Племянник напомнил Тесле, что профессор Милмэн Пэрри доказал, что традиции Гомера все еще живы на Балканах, и что он привез из Югославии «тонну звукозаписей».
— Он и у меня интервью взял, — встрепенулся усатый Перунович.
С тринадцатого этажа хорошо были видны зиккураты, надземки, мосты и гудящие толпы.
— Вот тебе на! — бормотал над Нью-Йорком Перунович.
Бард лукаво улыбнулся. Он выглядел совершенно естественно в стеклянно-стальном интерьере сороковых годов. Из-за отсутствия трехногого табурета он уселся на постель больного Теслы.
— О-о-о, — затянул в нос Перунович и принялся настраивать инструмент с единственной струной, гриф которого венчал вырезанный из дерева орел.
— Сербские гусли — не инструмент, а анестетик, — шепотом произнес Косанович. — Они укрепляют ослабевшее тело и заставляют душу лететь в царство былин.
— И реальность превращается в ирреальность? — спросил состарившийся Дон Кихот.
— О-о-о, — продолжил гнусавить бард, и перекричал гул Нью-Йорка дрожащим голосом с помощью монотонной струны:
Милый Боже, Ты чудес творитель! Как женился Милич Барьяктарщик… Не нашел невесты по себе он, У любой девицы видел недостатки, Но жениться все ж не расхотел он…Тесла улыбнулся улыбкой лукавого куроса. Он чувствовал, что его стягивают бронзовые латы. Даже голос его вдруг забронзовел. Пока бард пел, он увидел то, что давно не являлось ему.

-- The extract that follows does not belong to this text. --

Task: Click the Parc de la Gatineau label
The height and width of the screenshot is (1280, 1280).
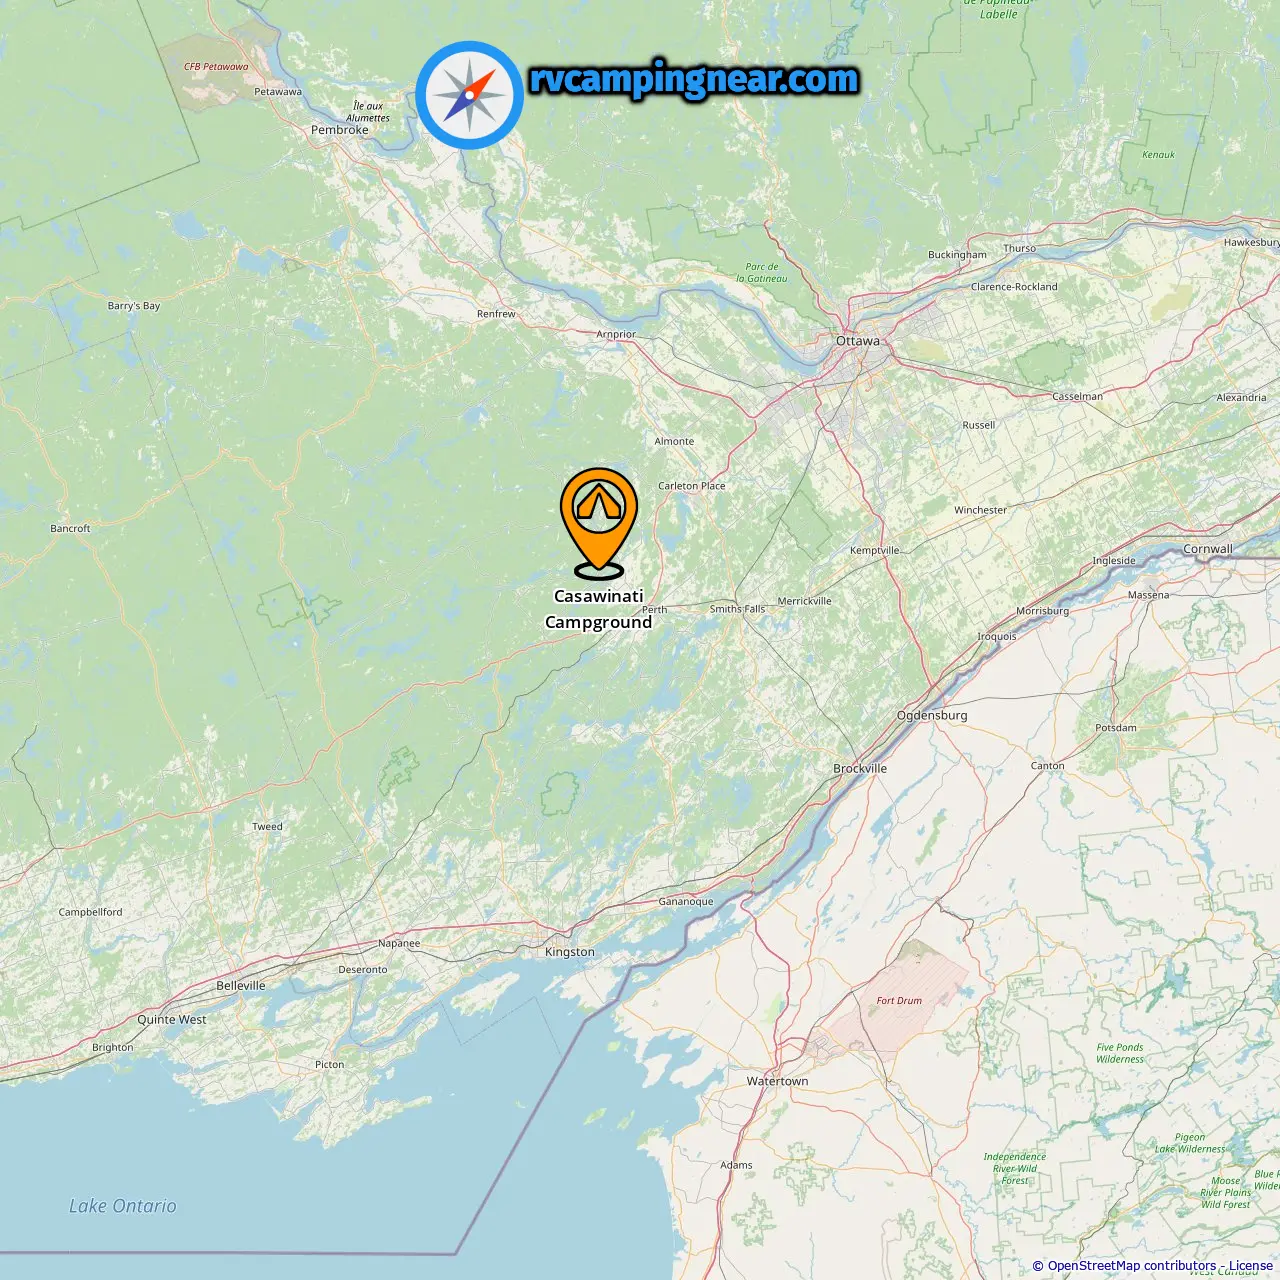Action: tap(762, 273)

Сосульки на крыше отцовского дома походили на ледяной водопад. Алмазный ветер нес над освещенным солнцем снег. Светились человеческие следы. Следы малых животных следовали цепочкой. Ямки на снегу говорили о том, что под снегом, где намного теплее, шустрили полевые мыши. Копыто оленя оттиснулось на белоснежном снегу, как отчетливая печать.
В конюшне висели святые инструменты, мрачные и запретные. Рыба в весеннем ручье была тебе как родная, а люди были младшими братьями богов.

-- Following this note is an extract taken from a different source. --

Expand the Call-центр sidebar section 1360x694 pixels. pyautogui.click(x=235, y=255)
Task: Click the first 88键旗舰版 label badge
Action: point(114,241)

Во имя этих гуслей некогда одна бронзовая строфа Гомера ударяла в другую. И теперь весь мир отзывался стальным эхом Мидуэя и Сталинграда.
Николе казалось, что играет та самая струна, что играла в начале бытия. Не прошло и трех тысячелетий со времен Гомера и восьми десятков лет с детской поры Теслы, как — об этом еще Моя Медич говорил — времени не стало.
126. Духи и голуби
Тесле казалось, что небо Нью-Йорка стало мрачнее Стикса и что лодки Харона перевозят по нему тысячи людей. Потом ему почудилось, что мрачный паромщик никого не перевозит, а читает обо всех этих событиях, сидя в лодке Харона между жизнью и смертью.